Schaff, Philip. History of the Christian Church (The Complete Eight Volumes in One). Amazon Kindle Edition, 2014.
Volume 1, Ch. 3, “The Apostolic Age.” Loc. 2859-3470
§20 “Sources and Literature of the Apostolic Age” (Schaff 2014, Loc. 2859).
The New Testament texts come to mind immediately as source documents for the Apostolic Age. Schaff refers to the debates which have occurred about various books of the New Testament but concludes that even without those of which there is debate the canonical Gospels and Acts give evidence of a trustworthy preservation of the apostolic time (Ibid., Loc. 2874). Schaff also notes that the post-apostolic and patristic writings seem dependent on a view of the accuracy of Acts and Paul’s letters. The apocryphal and heretical works, which Schaff cites in a bibliography (Ibid., Loc. 2892), Jewish, and Pagan sources, though often hostile to Christian orthodoxy, accept the New Testament view of people, places, and many ideas. Schaff provides a list of histories as well (Ibid., Loc. 2910).
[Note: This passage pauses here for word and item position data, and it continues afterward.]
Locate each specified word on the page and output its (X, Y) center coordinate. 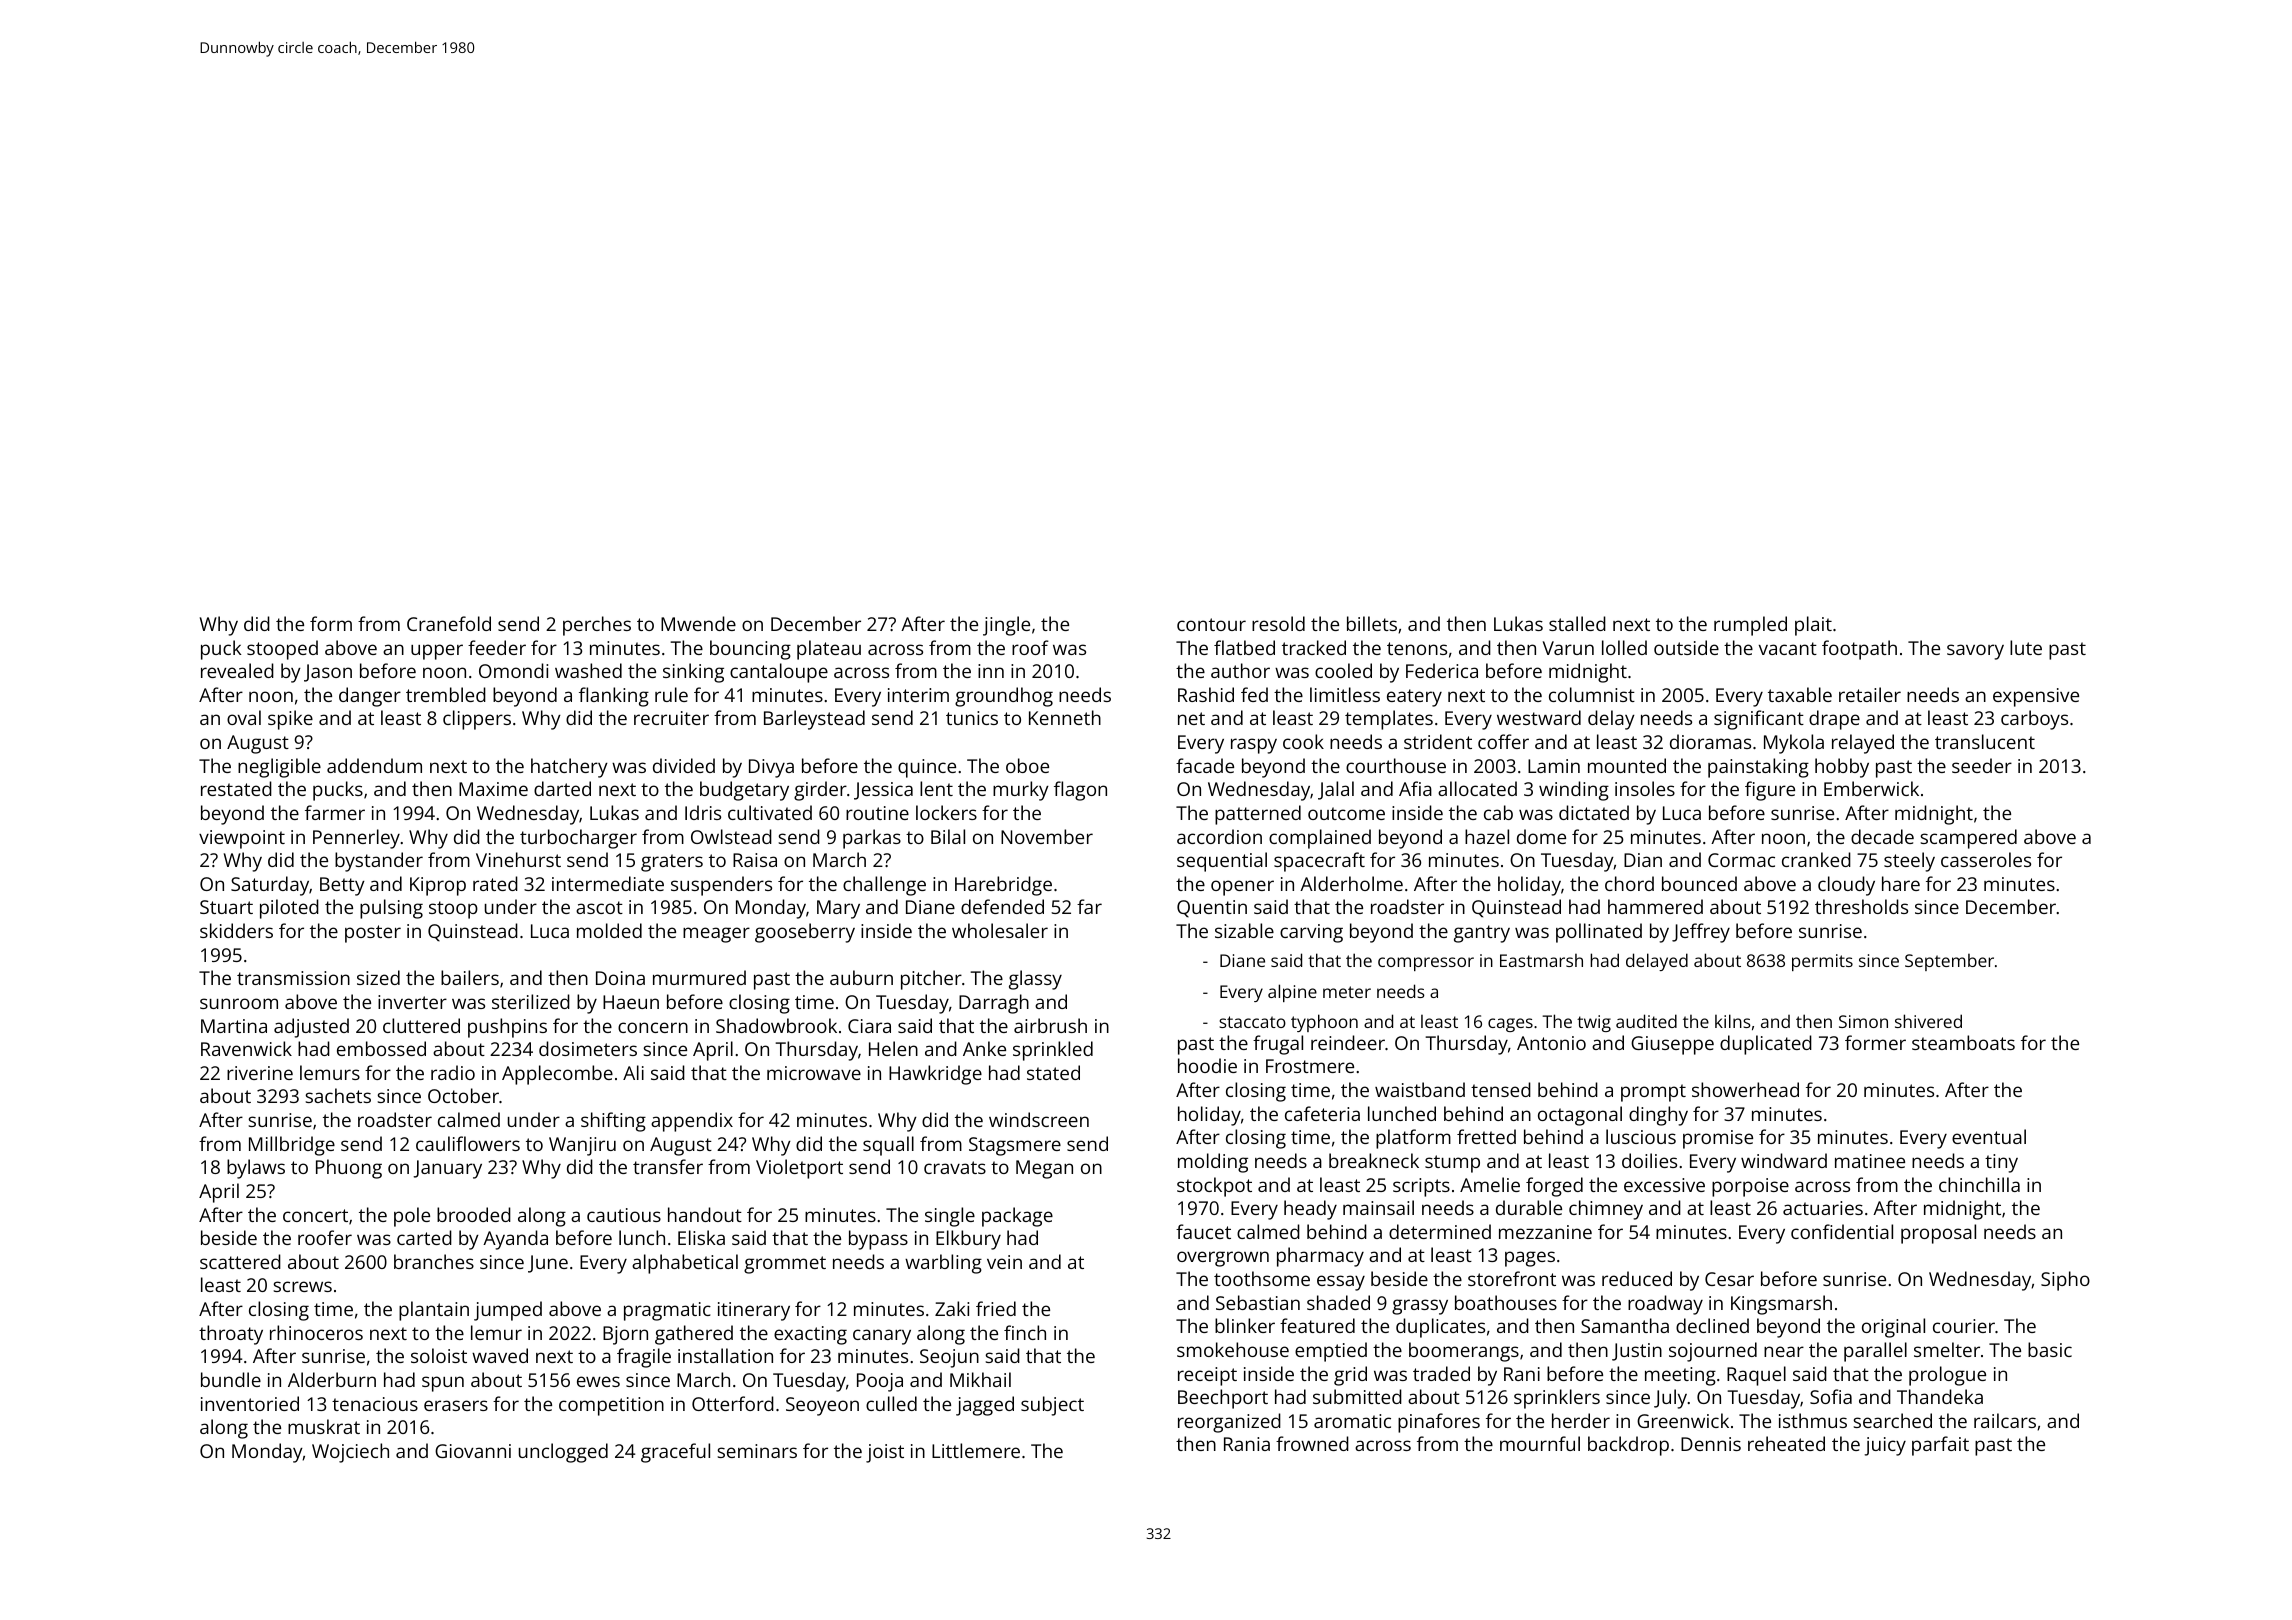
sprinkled (1053, 1051)
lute (2026, 647)
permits (1822, 962)
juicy (1885, 1446)
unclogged (563, 1453)
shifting (613, 1122)
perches (597, 626)
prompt (1653, 1093)
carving (1311, 933)
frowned (1312, 1443)
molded (609, 930)
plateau (829, 650)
§21. “General Character of the Apostolic Age” (Ibid., Loc. 2996). This period covers approximately AD 30-100 with centers of activity in Jerusalem, Antioch, and Rome, with Ephesus and Corinth becoming important later in the period (Ibid., Loc. 3003). The Gospel reached throughout the Mediterranean world in this period. Again, Acts and the Pauline Epistles are the primary source until 63. Little is known after that time until the second century (Ibid., Loc. 3026). Christianity grew rapidly, possibly reaching some 12 million by the time of Constantine (Ibid., Loc. 3043). Schaff sees Peter, Paul, and John as the representatives of this age, being paradigms for all growth of Christianity (Ibid., Loc. 3073). He goes on to sketch the three individually.
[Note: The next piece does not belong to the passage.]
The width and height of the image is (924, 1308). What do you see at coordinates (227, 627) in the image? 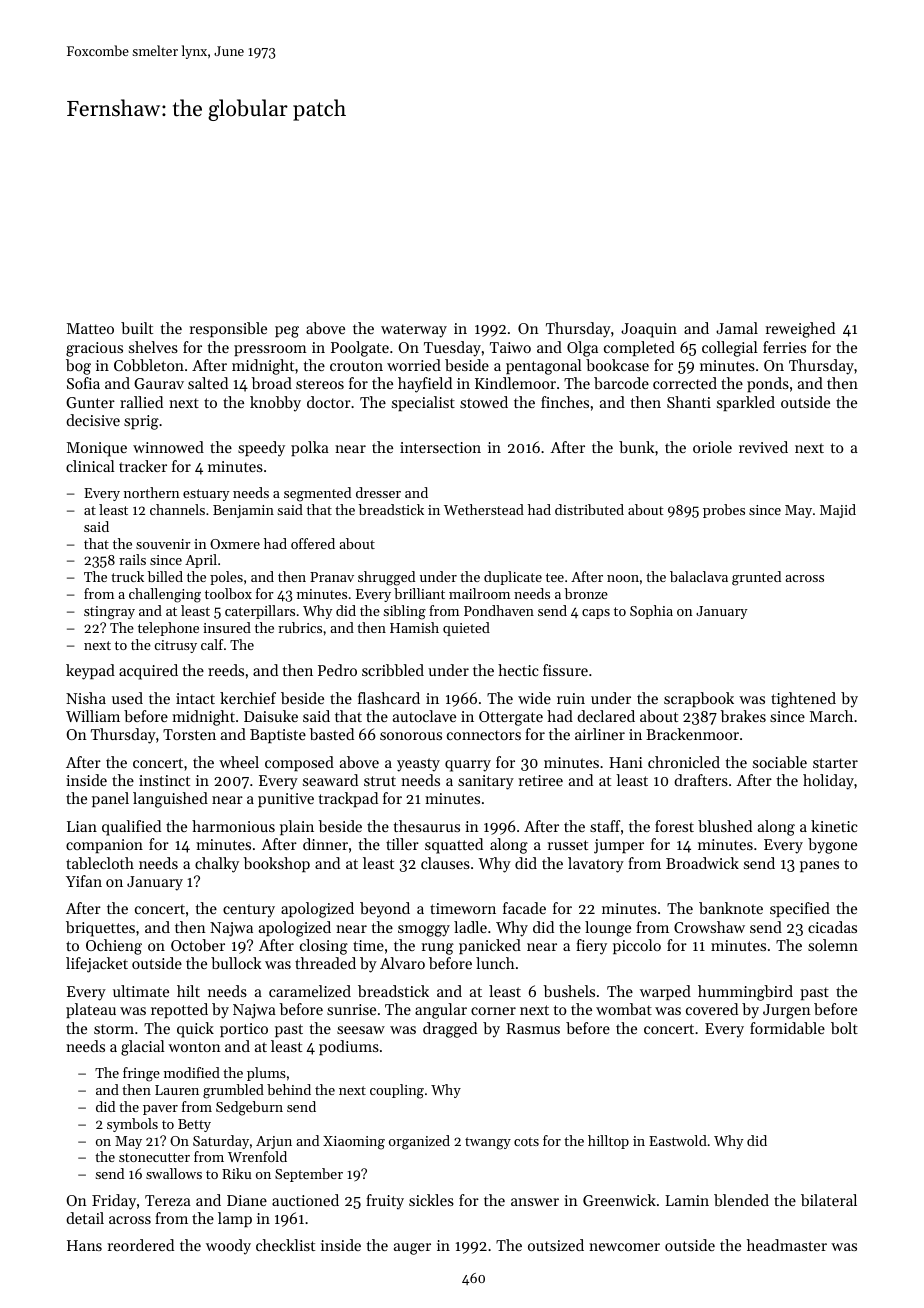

§22. “The Critical Reconstruction of the History of the Apostolic Age” (Ibid., Loc. 3155). In Schaff’s time studies of the apostolic age were blossoming, though often in such a way as to discredit the early accounts (Ibid., Loc. 3169). Schaff discusses both verbal criticism and historical criticism which had been developed in the early 1800s. One branch was more disposed to accept the reliability of Scripture than the other. Schaff illustrates some of the distinctives of the more skeptical Tubingen school.
§23. “Chronology of the Apostolic Age” (Ibid., Loc. 3389).
Much of the chronology is well document in Acts, the Pauline Epistles, Josephus, and other Roman historians. Schaff gives some highlights of the period with dates.